- TASK TO CARRY OUT: Take the data that sits below and write it out again exactly.

Start of MATERIAL FOR THE TASK

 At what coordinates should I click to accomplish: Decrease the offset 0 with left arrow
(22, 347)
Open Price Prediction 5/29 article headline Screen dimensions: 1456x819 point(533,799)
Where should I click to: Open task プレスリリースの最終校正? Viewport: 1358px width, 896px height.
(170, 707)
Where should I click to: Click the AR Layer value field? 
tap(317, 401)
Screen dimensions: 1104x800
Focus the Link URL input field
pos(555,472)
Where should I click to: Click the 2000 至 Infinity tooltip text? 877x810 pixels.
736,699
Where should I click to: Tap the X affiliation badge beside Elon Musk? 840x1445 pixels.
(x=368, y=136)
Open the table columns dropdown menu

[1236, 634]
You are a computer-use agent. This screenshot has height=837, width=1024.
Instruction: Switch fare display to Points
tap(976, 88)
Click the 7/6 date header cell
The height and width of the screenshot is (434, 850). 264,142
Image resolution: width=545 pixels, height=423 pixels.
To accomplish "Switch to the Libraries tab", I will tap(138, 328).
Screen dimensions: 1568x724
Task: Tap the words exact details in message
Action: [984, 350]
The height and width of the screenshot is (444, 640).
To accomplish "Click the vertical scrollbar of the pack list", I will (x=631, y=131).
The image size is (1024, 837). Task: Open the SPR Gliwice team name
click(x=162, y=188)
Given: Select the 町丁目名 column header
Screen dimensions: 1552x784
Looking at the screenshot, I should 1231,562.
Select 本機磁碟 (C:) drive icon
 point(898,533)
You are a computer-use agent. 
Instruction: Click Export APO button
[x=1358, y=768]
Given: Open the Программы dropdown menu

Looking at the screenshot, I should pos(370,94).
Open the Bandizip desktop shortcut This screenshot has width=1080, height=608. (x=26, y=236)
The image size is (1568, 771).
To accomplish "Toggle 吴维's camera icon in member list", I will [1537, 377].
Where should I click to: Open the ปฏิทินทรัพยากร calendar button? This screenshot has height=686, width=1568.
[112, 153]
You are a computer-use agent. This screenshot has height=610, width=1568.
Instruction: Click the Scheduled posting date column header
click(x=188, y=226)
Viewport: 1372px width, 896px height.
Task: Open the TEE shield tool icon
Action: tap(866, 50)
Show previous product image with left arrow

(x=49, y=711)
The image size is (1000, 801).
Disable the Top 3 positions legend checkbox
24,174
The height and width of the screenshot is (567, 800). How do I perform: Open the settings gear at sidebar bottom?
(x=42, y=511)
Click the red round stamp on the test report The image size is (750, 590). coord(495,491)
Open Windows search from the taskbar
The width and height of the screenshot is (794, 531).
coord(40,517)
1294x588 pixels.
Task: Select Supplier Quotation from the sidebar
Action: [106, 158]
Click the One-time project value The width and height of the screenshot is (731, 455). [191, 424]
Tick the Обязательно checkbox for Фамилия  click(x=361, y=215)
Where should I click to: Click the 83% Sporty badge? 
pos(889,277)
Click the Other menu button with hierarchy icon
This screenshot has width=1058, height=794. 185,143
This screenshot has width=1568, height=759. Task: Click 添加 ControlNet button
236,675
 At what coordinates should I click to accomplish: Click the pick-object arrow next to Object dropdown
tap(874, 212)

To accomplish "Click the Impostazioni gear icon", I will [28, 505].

End of MATERIAL FOR THE TASK

- SOLUTION TO THIS PROBLEM:
 At what coordinates should I click to accomplish: Decrease the offset 0 with left arrow
(22, 347)
Open Price Prediction 5/29 article headline Screen dimensions: 1456x819 point(533,799)
Where should I click to: Open task プレスリリースの最終校正? Viewport: 1358px width, 896px height.
(170, 707)
Where should I click to: Click the AR Layer value field? 
tap(317, 401)
Screen dimensions: 1104x800
Focus the Link URL input field
pos(555,472)
Where should I click to: Click the 2000 至 Infinity tooltip text? 877x810 pixels.
736,699
Where should I click to: Tap the X affiliation badge beside Elon Musk? 840x1445 pixels.
(x=368, y=136)
Open the table columns dropdown menu

[1236, 634]
You are a computer-use agent. This screenshot has height=837, width=1024.
Instruction: Switch fare display to Points
tap(976, 88)
Click the 7/6 date header cell
The height and width of the screenshot is (434, 850). 264,142
Image resolution: width=545 pixels, height=423 pixels.
To accomplish "Switch to the Libraries tab", I will tap(138, 328).
Screen dimensions: 1568x724
Task: Tap the words exact details in message
Action: [984, 350]
The height and width of the screenshot is (444, 640).
To accomplish "Click the vertical scrollbar of the pack list", I will (x=631, y=131).
The image size is (1024, 837). Task: Open the SPR Gliwice team name
click(x=162, y=188)
Given: Select the 町丁目名 column header
Screen dimensions: 1552x784
Looking at the screenshot, I should 1231,562.
Select 本機磁碟 (C:) drive icon
 point(898,533)
You are a computer-use agent. 
Instruction: Click Export APO button
[x=1358, y=768]
Given: Open the Программы dropdown menu

Looking at the screenshot, I should pos(370,94).
Open the Bandizip desktop shortcut This screenshot has width=1080, height=608. (x=26, y=236)
The image size is (1568, 771).
To accomplish "Toggle 吴维's camera icon in member list", I will [1537, 377].
Where should I click to: Open the ปฏิทินทรัพยากร calendar button? This screenshot has height=686, width=1568.
[112, 153]
You are a computer-use agent. This screenshot has height=610, width=1568.
Instruction: Click the Scheduled posting date column header
click(x=188, y=226)
Viewport: 1372px width, 896px height.
Task: Open the TEE shield tool icon
Action: tap(866, 50)
Show previous product image with left arrow

(x=49, y=711)
The image size is (1000, 801).
Disable the Top 3 positions legend checkbox
24,174
The height and width of the screenshot is (567, 800). How do I perform: Open the settings gear at sidebar bottom?
(x=42, y=511)
Click the red round stamp on the test report The image size is (750, 590). coord(495,491)
Open Windows search from the taskbar
The width and height of the screenshot is (794, 531).
coord(40,517)
1294x588 pixels.
Task: Select Supplier Quotation from the sidebar
Action: [106, 158]
Click the One-time project value The width and height of the screenshot is (731, 455). [191, 424]
Tick the Обязательно checkbox for Фамилия  click(x=361, y=215)
Where should I click to: Click the 83% Sporty badge? 
pos(889,277)
Click the Other menu button with hierarchy icon
This screenshot has width=1058, height=794. 185,143
This screenshot has width=1568, height=759. Task: Click 添加 ControlNet button
236,675
 At what coordinates should I click to accomplish: Click the pick-object arrow next to Object dropdown
tap(874, 212)

To accomplish "Click the Impostazioni gear icon", I will [28, 505].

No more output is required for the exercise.